### PROMPT 1:
Copy from the coronavirus testing article below, starting with "The comments came" and going on through "from the illness.".
### PROMPT 2:
For each statement, say yes or no according to the coronavirus testing article below, and quote the deciding words: (a) Massachusetts conducted 400 tests between Feb. 28 and March 10. (b) The FDA approved the Roche test on Thursday. (c) MGH and Brigham and Women's Hospital together test about 1,300 people daily.
### PROMPT 3:
List every person who, according to the coronavirus testing article below, said or admitted something.

### READING TEXT:
◆ ◆ ◆
The anticipated rate of necessary testing is hundreds of times that currently being done here. Massachusetts Commissioner of Public Health Monica Bharel said Tuesday that the state conducted 400 tests between Feb. 28 and March 10, a rate of roughly 36 per day, according to The Boston Globe.

Sabeti said her lab had working diagnostics back in January, within days of receiving key details about the virus from researchers in Wuhan, so there’s no reason why every hospital shouldn’t already have diagnostic tests ready to go.

“That was an incredible feat. They caught it early,” Sabeti said of Chinese researchers’ work on the virus. “We had an opportunity to be well ahead of the game.”

The rollout of testing has been plagued with problems. The CDC’s initial test kits were found to be flawed by early February, forcing a scramble to develop and gain FDA approval for new kits. Since then, federal health officials agree, testing has been snarled in manufacturing problems and shortages of key chemicals, cotton swabs, and gloves, as well as red tape over allowing outside companies and academic labs to produce tests.

Over the last week, the Trump administration first promised, then walked back from promising tests for anyone who needs them. On Thursday, Anthony Fauci, director of the National Institute of Allergy and Infectious Diseases, admitted to Congress that testing “is a failing. Let’s admit it.” On Friday, the FDA approved a test by Swiss drugmaker Roche that can provide results in three hours.

Peter Slavin, president of Harvard-affiliated Massachusetts General Hospital, offered some hope, saying that MGH and Brigham and Women’s Hospital have been approved for and begun testing in their own hospital-based labs, though the initial numbers are small compared to the need, about 130 daily between the two institutions.

South Korea, which the World Health Organization recently praised for its handling of the crisis, has tested about 4,000 people per million of its population, Slavin said. In the U.S., that level has been about 5 tests per million.

“Testing is the biggest problem that we’re facing,” Slavin said.

The comments came as the global pandemic jumped by 7,500 cases, reaching 132,758. That includes 1,269 cases in the U.S., 108 of them in Massachusetts. Globally, nearly 5,000 people have died, but as the pandemic continues to grow elsewhere, there are rising indications that it is under control in China. The China National Health Commission on Friday reported just eight new confirmed cases, seven deaths, and 64,111 who have recovered from the illness.
◆ ◆ ◆
### DATA UNDER STUDY:

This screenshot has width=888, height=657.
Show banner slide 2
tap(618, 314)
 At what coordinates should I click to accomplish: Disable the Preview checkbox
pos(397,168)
◆ ◆ ◆
### WRITTEN RESPONSE 1:
The comments came as the global pandemic jumped by 7,500 cases, reaching 132,758. That includes 1,269 cases in the U.S., 108 of them in Massachusetts. Globally, nearly 5,000 people have died, but as the pandemic continues to grow elsewhere, there are rising indications that it is under control in China. The China National Health Commission on Friday reported just eight new confirmed cases, seven deaths, and 64,111 who have recovered from the illness.

### WRITTEN RESPONSE 2:
(a) Yes: "the state conducted 400 tests between Feb. 28 and March 10"
(b) No: "On Friday, the FDA approved a test by Swiss drugmaker Roche that can provide results in three hours."
(c) No: "about 130 daily between the two institutions"

### WRITTEN RESPONSE 3:
Monica Bharel
Sabeti
Anthony Fauci
Peter Slavin